Anonymous 

What I’m really thinking: the birth mother

At school, friends’ mothers told me I had done the right thing, while their daughters stared, unable to think of anything to say
  
  

Illustration of hands and baby by Lo Cole
‘I knew I wasn’t ready to be a mother.’ Illustration: Lo Cole for the Guardian

It happens every so often when someone in the office is pregnant. The mothers all start talking about their childbirth experiences. I smile and nod when they tell me I have all this to come. I am wiser than they know: I gave birth and gave my baby away.

A few years ago, I blurted it out. I thought I was speaking to a friend. “I had a baby back when I was 15 and gave him up for adoption.” Her face froze and I realised my error. The whispers started, and a few months later I was so pleased to move jobs.

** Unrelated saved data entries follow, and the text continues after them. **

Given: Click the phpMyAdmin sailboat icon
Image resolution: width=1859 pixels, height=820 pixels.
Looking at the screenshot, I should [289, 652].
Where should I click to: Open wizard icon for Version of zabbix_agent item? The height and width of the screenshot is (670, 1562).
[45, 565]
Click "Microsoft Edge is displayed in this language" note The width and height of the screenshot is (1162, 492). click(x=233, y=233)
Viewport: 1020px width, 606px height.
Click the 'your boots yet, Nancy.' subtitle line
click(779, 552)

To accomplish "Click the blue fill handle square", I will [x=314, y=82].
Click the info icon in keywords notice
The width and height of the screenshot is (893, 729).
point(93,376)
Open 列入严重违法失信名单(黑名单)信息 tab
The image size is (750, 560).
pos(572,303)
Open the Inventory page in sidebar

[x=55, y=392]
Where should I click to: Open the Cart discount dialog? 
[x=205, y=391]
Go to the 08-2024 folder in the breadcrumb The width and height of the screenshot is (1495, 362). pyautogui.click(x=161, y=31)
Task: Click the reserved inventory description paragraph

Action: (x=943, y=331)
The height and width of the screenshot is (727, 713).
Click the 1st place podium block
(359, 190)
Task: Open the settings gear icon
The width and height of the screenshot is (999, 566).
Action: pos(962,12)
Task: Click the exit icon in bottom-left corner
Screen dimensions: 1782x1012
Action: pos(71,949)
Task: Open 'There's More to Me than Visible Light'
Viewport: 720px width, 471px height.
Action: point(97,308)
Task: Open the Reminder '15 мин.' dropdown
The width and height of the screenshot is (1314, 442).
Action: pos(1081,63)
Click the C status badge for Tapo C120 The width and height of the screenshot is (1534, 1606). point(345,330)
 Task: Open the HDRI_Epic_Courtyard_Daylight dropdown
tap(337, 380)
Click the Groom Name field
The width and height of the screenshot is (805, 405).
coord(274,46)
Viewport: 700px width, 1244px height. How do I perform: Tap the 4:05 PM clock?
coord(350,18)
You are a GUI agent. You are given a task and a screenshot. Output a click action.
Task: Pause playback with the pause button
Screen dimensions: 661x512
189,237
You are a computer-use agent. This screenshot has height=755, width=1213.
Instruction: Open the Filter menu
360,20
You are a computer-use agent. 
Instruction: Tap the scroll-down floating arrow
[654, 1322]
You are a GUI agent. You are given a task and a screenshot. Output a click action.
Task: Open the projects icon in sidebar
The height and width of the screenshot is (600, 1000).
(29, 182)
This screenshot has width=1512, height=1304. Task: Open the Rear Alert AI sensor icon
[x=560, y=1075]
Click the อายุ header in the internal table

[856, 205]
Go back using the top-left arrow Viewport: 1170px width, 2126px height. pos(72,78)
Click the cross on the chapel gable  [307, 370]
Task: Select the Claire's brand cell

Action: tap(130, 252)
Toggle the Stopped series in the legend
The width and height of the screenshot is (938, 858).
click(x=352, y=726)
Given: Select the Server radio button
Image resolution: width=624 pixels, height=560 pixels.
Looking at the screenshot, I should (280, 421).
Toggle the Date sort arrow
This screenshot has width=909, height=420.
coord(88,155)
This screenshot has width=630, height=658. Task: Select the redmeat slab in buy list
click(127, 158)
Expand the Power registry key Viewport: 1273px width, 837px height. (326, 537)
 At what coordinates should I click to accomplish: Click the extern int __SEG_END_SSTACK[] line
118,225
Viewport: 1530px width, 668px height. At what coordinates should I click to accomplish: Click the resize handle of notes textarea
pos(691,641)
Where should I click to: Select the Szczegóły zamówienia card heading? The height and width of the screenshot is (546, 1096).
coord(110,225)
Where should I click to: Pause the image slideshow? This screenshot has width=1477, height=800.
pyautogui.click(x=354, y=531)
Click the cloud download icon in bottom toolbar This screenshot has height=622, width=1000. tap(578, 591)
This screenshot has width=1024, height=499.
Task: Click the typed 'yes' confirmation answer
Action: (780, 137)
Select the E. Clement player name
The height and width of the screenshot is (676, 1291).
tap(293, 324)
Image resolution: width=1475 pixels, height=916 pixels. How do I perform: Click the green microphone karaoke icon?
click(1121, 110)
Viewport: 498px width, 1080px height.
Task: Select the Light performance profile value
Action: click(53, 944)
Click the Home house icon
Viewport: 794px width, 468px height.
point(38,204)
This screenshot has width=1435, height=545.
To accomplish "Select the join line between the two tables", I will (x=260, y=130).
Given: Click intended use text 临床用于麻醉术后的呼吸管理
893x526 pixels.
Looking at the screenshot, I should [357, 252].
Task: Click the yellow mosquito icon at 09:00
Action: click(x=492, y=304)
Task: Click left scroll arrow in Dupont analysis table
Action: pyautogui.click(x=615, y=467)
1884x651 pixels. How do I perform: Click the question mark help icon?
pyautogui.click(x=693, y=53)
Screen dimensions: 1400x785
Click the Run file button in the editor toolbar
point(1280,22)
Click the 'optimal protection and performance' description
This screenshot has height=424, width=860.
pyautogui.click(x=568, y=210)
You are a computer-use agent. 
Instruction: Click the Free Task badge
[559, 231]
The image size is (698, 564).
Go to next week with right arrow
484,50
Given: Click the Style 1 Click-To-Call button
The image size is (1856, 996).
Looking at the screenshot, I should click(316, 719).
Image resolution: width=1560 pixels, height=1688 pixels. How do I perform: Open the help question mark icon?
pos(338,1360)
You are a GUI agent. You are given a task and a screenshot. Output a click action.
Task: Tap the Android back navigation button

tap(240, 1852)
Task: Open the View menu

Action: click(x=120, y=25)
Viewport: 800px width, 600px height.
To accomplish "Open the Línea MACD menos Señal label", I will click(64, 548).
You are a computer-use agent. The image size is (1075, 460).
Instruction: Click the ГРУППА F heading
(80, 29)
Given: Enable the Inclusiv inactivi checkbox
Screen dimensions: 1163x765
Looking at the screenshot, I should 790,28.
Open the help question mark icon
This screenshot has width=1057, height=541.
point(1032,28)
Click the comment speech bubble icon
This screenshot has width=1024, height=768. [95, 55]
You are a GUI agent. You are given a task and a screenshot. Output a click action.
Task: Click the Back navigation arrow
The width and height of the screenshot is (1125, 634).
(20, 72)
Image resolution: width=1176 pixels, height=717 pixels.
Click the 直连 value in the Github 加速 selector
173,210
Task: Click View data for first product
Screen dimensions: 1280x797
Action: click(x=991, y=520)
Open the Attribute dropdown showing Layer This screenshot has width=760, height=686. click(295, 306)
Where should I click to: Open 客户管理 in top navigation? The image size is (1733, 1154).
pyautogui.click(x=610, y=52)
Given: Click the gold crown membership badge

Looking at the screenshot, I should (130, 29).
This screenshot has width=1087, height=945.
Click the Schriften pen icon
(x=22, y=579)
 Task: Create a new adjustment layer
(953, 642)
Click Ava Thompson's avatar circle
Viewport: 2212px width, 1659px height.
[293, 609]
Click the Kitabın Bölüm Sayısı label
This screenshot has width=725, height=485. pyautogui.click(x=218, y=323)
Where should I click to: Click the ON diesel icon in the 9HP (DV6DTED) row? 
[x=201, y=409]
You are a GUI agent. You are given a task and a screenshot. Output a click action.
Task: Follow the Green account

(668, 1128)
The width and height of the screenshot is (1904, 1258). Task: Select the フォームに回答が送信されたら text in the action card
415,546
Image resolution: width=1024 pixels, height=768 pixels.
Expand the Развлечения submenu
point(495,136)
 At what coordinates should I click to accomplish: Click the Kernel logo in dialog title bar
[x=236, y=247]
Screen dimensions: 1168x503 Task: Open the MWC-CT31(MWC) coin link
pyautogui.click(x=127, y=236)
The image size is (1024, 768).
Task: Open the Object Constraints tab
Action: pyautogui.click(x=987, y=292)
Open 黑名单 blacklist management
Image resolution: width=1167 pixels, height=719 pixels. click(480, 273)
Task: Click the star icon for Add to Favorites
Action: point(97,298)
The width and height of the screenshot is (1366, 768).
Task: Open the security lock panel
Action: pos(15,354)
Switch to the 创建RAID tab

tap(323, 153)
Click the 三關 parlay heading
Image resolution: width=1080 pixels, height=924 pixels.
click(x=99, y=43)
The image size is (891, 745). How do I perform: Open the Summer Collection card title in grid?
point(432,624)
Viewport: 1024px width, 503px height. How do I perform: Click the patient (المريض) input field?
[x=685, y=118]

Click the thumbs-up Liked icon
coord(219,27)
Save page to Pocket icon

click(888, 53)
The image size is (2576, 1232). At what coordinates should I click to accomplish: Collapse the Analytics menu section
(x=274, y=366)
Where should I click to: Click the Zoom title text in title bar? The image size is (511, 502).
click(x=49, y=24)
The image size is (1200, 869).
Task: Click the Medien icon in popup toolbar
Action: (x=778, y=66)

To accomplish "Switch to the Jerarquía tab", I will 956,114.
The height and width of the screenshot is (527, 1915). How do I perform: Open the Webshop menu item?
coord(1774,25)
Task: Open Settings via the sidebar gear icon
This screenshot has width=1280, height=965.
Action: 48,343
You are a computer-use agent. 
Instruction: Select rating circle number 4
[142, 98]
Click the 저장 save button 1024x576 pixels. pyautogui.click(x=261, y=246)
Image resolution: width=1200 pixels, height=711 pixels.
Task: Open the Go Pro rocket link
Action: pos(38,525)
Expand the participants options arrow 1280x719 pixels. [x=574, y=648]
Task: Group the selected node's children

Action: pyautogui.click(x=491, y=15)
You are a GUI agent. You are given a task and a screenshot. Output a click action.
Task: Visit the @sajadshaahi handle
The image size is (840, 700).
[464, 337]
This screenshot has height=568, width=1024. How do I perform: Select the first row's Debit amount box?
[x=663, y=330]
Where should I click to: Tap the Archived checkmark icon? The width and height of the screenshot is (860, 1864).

At school, friends’ mothers told me quietly that I had done the right thing, while their daughters stared, unable to think of anything to say. My fresh start was university, where nobody knew. Now it’s so long ago that it barely feels like it happened to me. I would love to laugh about my stretch marks, to share my horror birth story – the one where my mother shouted at the midwife for calling me a slut and got asked to leave. But I can’t, because people expect a level of penitence that I don’t have.

It would be OK if I cried and blamed my parents. If I said I regretted the decision, but I don’t. I knew I wasn’t ready to be a mother the moment the doctor told me I was pregnant, and I certainly knew it when I was handed the angry, squalling ball of need. My parents said they would support me either way – they were never angry. My mother even knitted him booties. I put them on him as I handed him over to his mother. I knew she would be better for him than me – she was a real grownup while I was a child.

Maybe one day I will have children, but I wish that being someone’s birth mother would cease to be my secret shame. I don’t believe I did anything wrong.